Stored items

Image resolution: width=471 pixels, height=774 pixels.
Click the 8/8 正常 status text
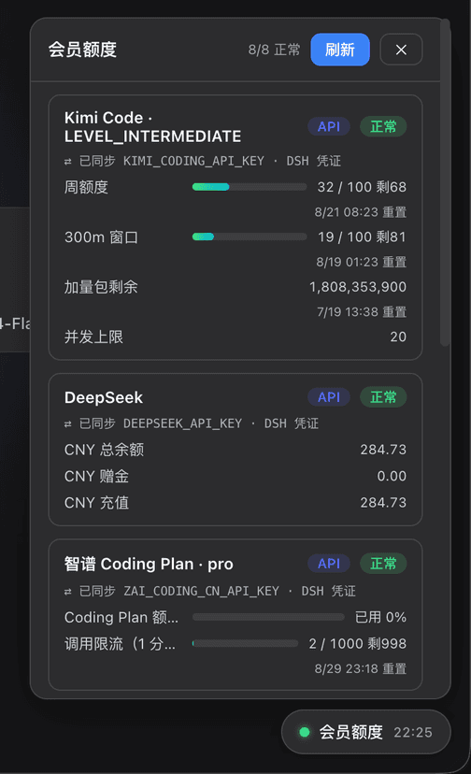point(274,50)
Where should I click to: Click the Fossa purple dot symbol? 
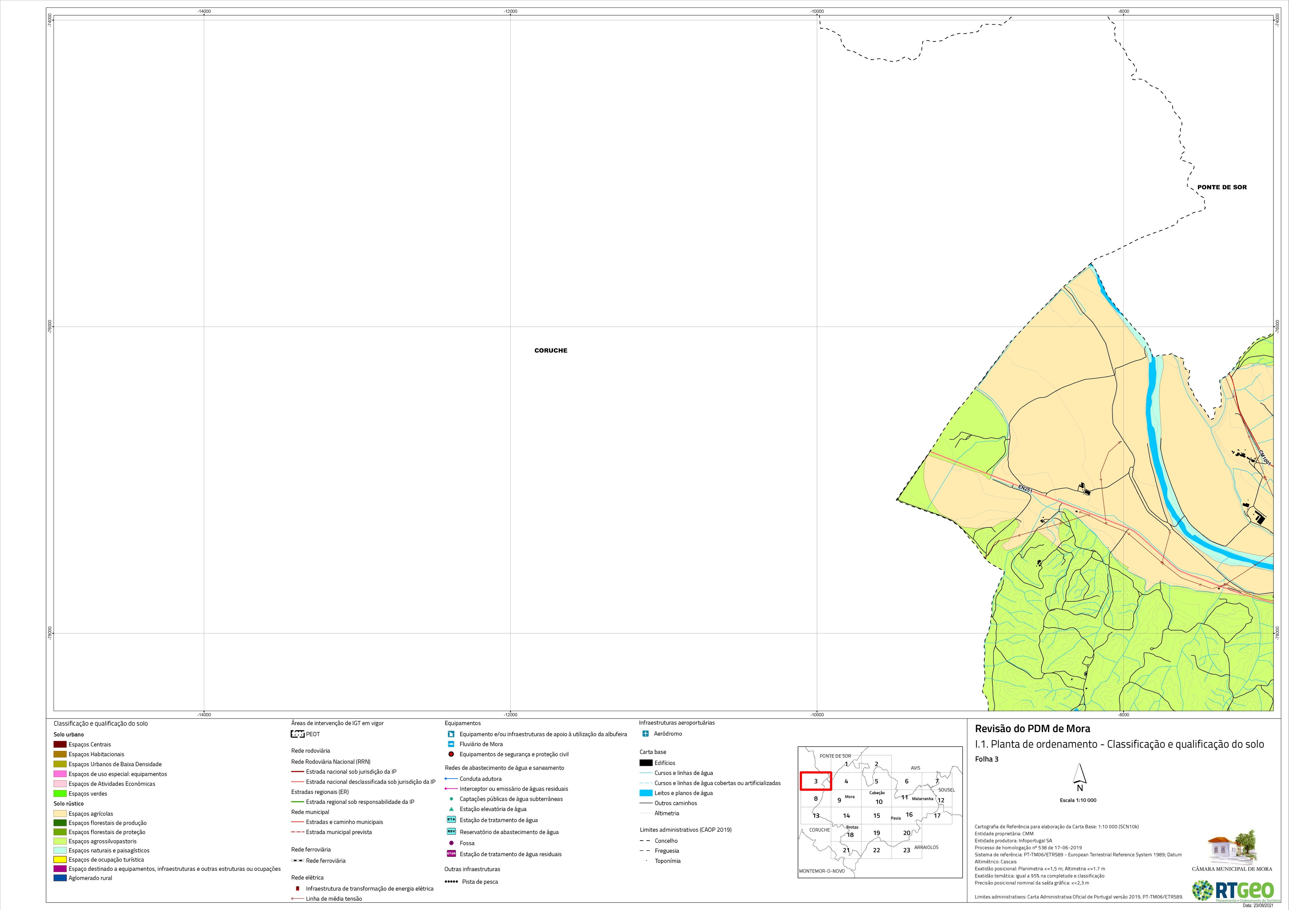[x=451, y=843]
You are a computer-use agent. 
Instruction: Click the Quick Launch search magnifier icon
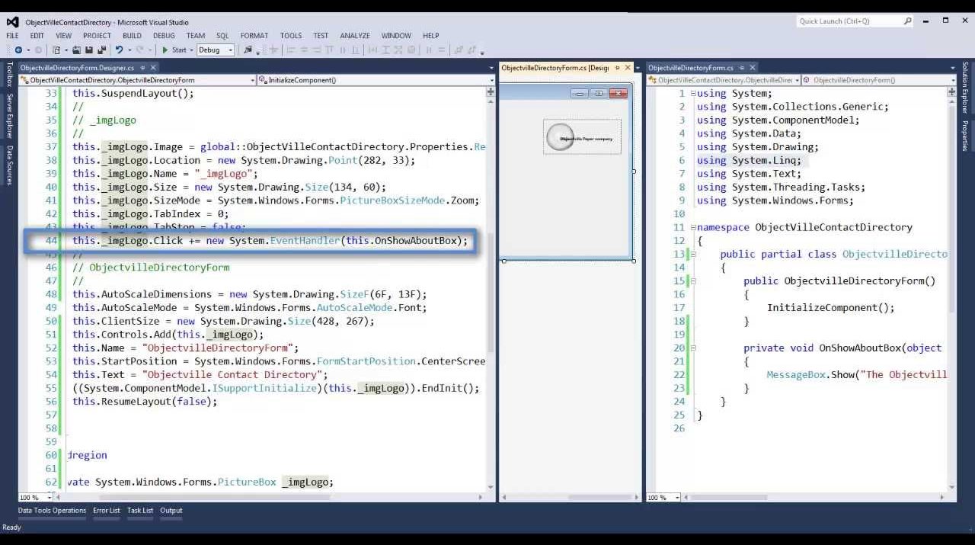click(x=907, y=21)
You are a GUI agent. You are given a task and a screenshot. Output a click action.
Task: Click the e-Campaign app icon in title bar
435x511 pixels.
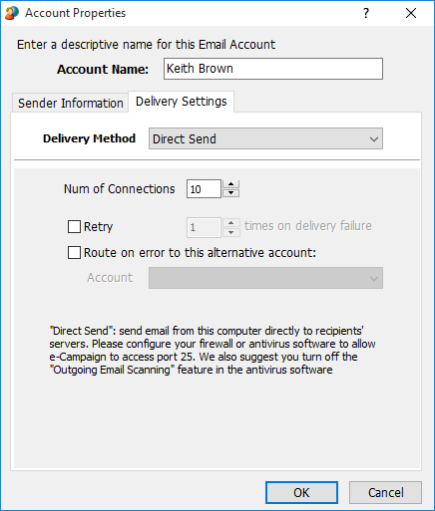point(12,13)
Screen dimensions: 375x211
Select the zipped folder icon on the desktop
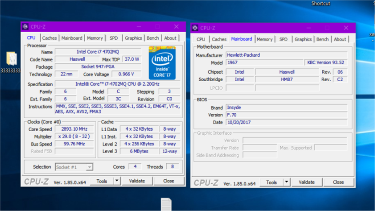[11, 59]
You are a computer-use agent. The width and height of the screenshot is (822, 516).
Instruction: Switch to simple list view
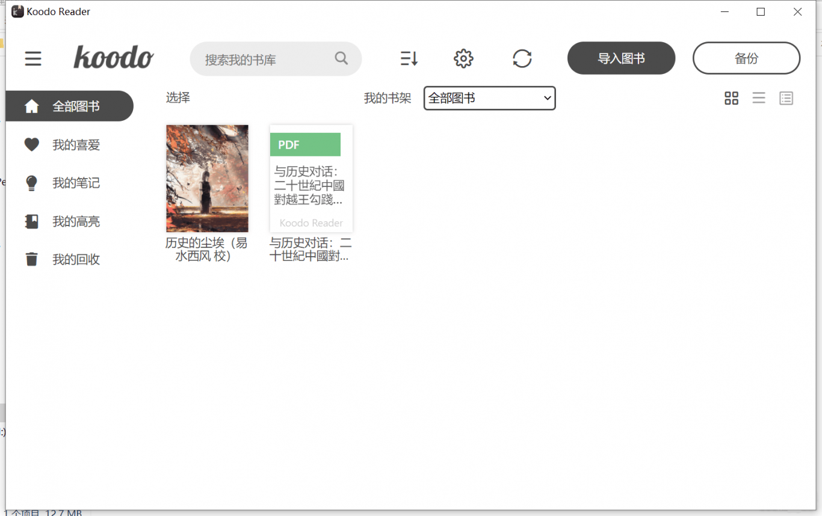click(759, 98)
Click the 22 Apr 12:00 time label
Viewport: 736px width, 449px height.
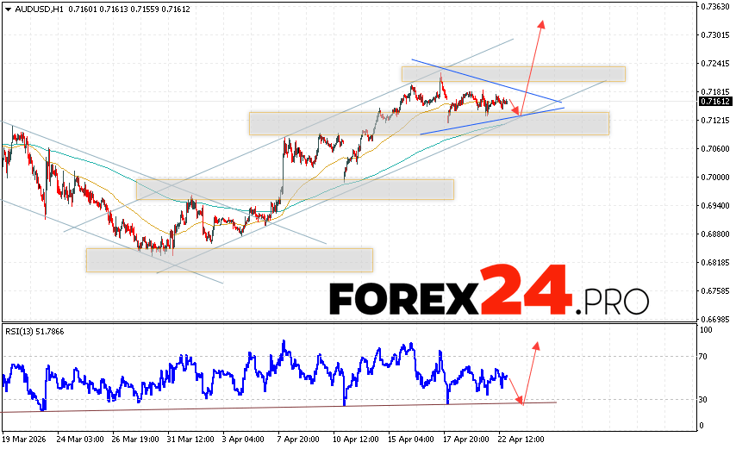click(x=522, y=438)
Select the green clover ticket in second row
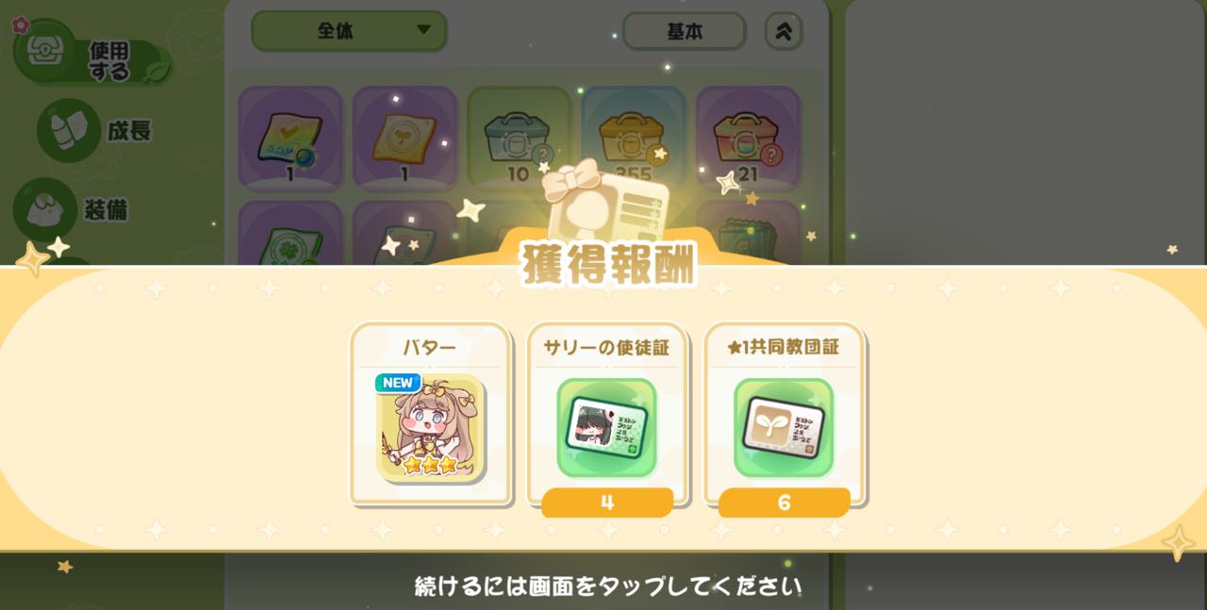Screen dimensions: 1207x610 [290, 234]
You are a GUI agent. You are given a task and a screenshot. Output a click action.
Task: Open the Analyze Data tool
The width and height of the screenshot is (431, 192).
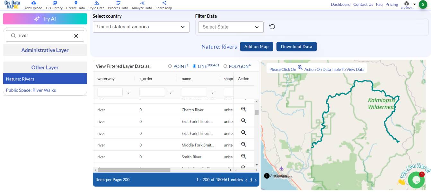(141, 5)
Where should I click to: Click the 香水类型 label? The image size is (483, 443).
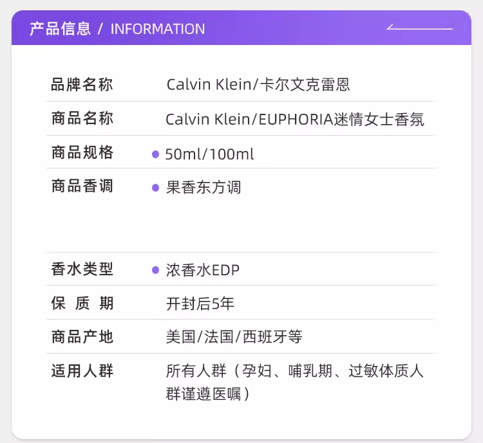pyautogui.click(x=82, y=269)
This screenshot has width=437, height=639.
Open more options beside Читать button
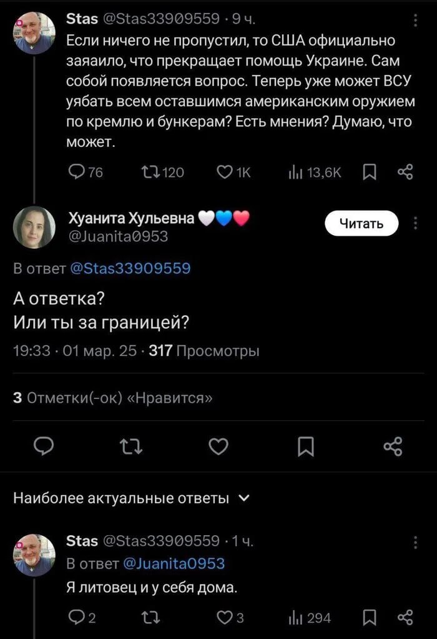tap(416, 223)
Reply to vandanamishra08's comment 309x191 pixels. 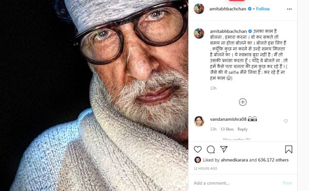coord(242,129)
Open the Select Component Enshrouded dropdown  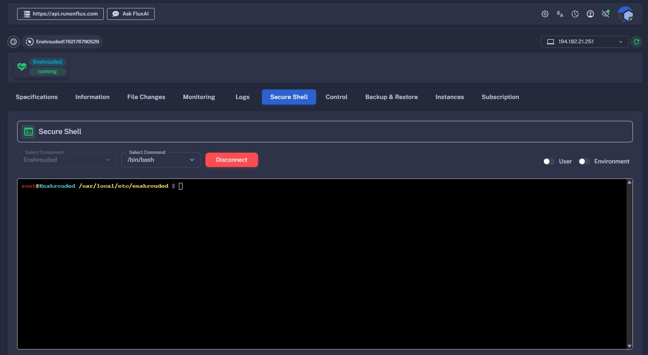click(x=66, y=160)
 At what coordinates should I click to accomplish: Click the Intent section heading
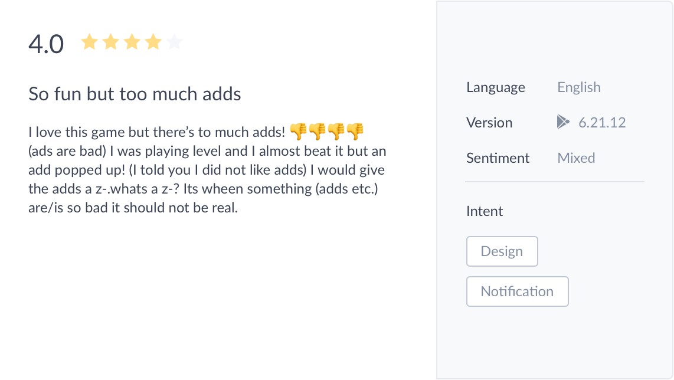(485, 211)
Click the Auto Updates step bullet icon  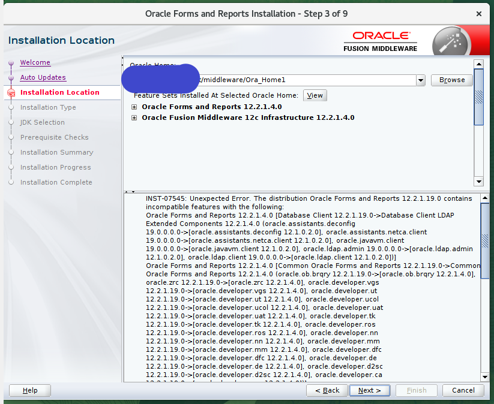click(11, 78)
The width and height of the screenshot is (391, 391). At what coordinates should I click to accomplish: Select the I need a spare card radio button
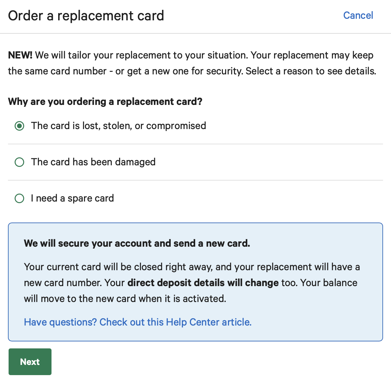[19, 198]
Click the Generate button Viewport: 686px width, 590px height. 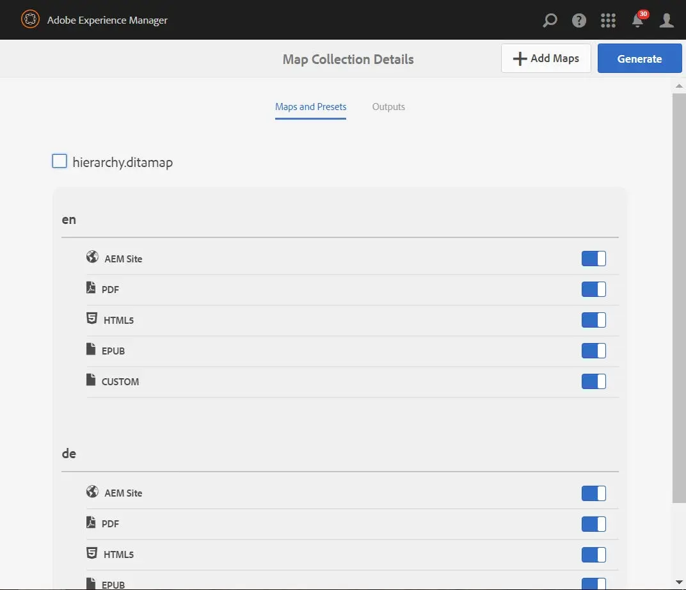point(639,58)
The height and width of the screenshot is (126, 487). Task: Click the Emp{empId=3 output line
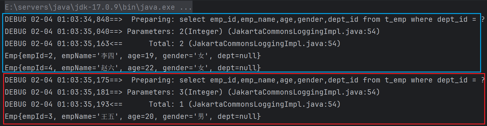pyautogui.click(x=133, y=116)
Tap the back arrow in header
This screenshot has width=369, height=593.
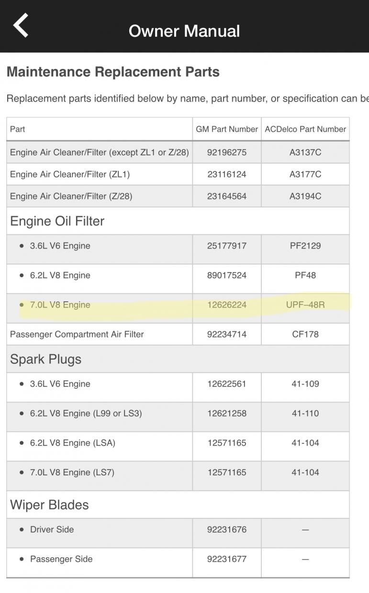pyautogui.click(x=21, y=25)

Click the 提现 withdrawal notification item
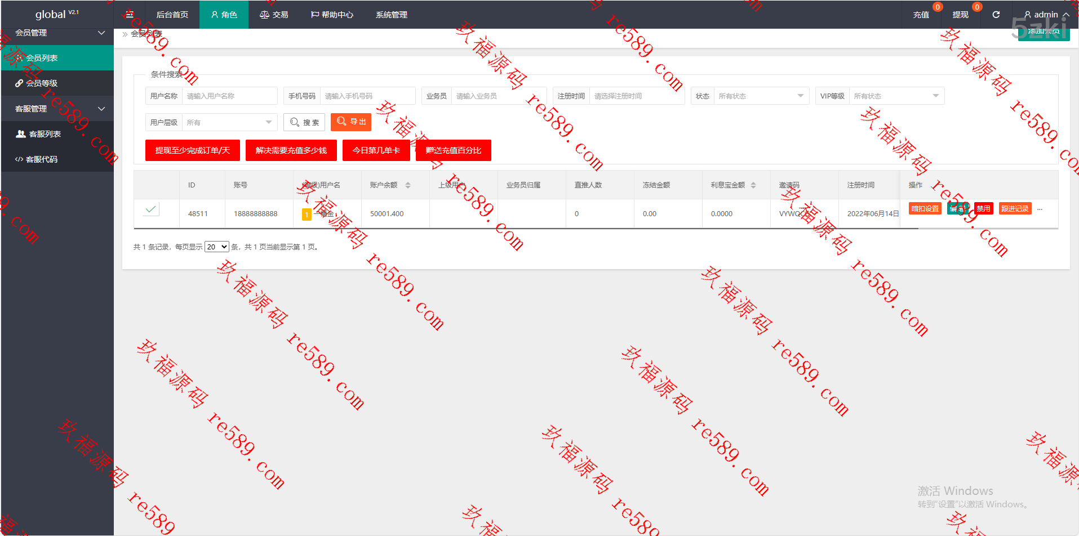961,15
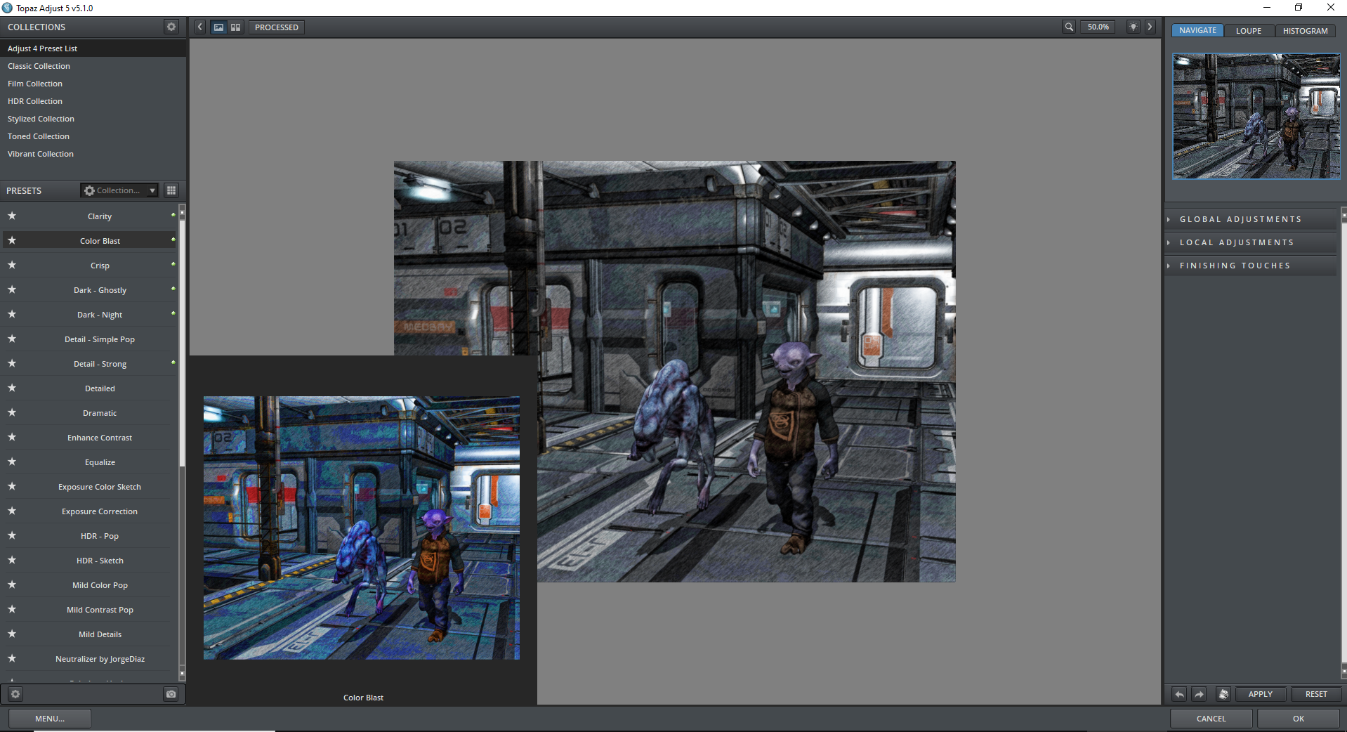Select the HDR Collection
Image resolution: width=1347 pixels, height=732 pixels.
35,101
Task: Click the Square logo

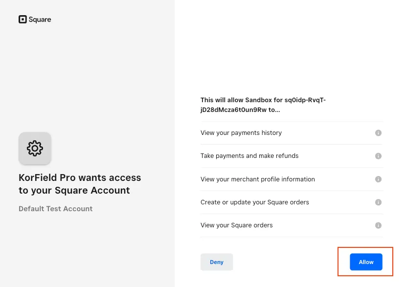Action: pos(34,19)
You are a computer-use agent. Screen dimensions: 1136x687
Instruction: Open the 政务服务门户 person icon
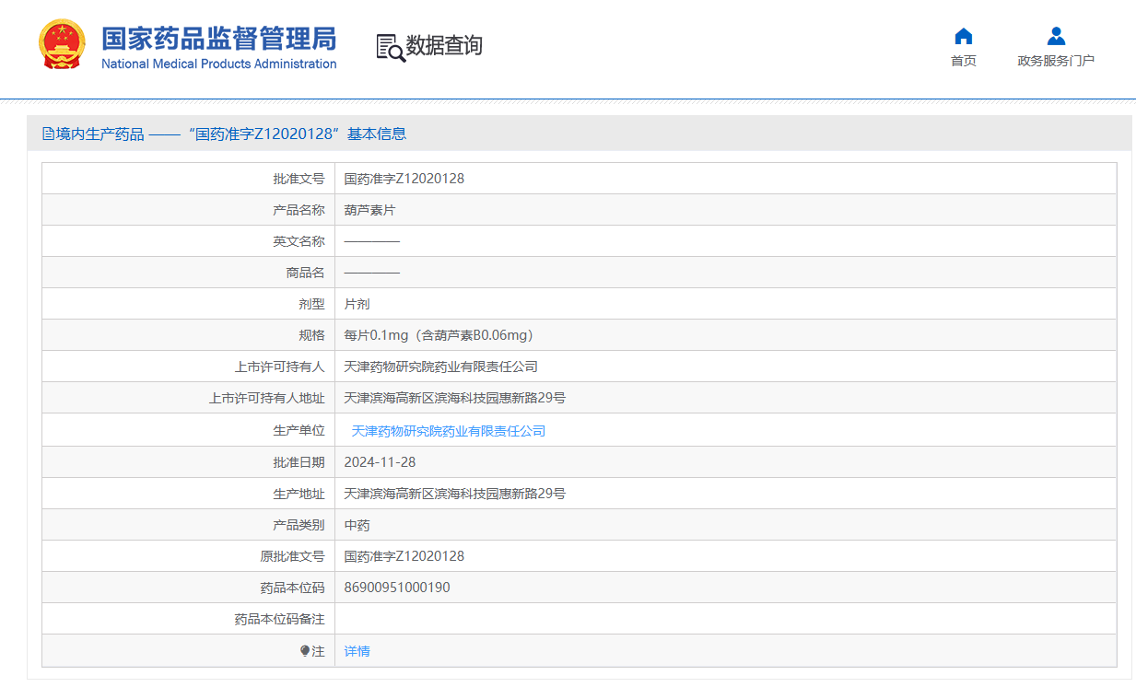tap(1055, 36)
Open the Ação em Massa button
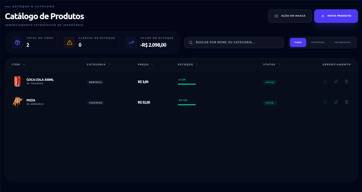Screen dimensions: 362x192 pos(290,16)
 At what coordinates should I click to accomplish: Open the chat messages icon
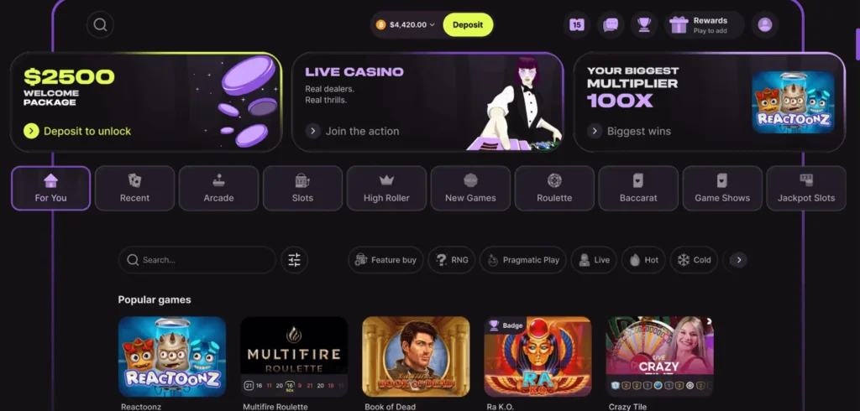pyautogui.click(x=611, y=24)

# WHAT IS REQUIRED:
The answer must be an exact copy of the lines above, from the start of the records through the line with "Click the 22 Apr 12:00 time label", and of nothing else; no pictures belong in it.

# SOLUTION FOR THIS EXERCISE:
Image resolution: width=471 pixels, height=774 pixels.
Click the 8/8 正常 status text
point(274,50)
Where should I click to: Click the Fossa purple dot symbol? 
[x=451, y=843]
You are a computer-use agent. 
Instruction: Click the Quick Launch search magnifier icon
click(x=907, y=21)
You are a GUI agent. You are given a task and a screenshot. Output a click action.
Task: Click the e-Campaign app icon in title bar
435x511 pixels.
point(12,13)
Screen dimensions: 375x211
Select the zipped folder icon on the desktop
[11, 59]
You are a computer-use agent. The width and height of the screenshot is (822, 516).
Instruction: Switch to simple list view
click(759, 98)
Click the 22 Apr 12:00 time label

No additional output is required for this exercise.